§ What is required:
From the listing below, retype exactly the line holding "Image resolution: width=1080", the line holding "1024x496 pixels. Task: Open", and the lines between them; skip everything else.

§ The data:
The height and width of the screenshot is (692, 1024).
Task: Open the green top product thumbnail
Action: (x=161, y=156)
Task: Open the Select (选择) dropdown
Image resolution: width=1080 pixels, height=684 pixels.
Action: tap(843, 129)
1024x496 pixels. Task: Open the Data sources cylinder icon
---
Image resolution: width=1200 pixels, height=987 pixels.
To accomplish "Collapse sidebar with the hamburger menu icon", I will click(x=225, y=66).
--
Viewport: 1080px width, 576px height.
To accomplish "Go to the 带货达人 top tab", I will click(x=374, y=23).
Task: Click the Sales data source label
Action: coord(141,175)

§ Final answer:
Image resolution: width=1080 pixels, height=684 pixels.
Action: tap(843, 129)
1024x496 pixels. Task: Open the Data sources cylinder icon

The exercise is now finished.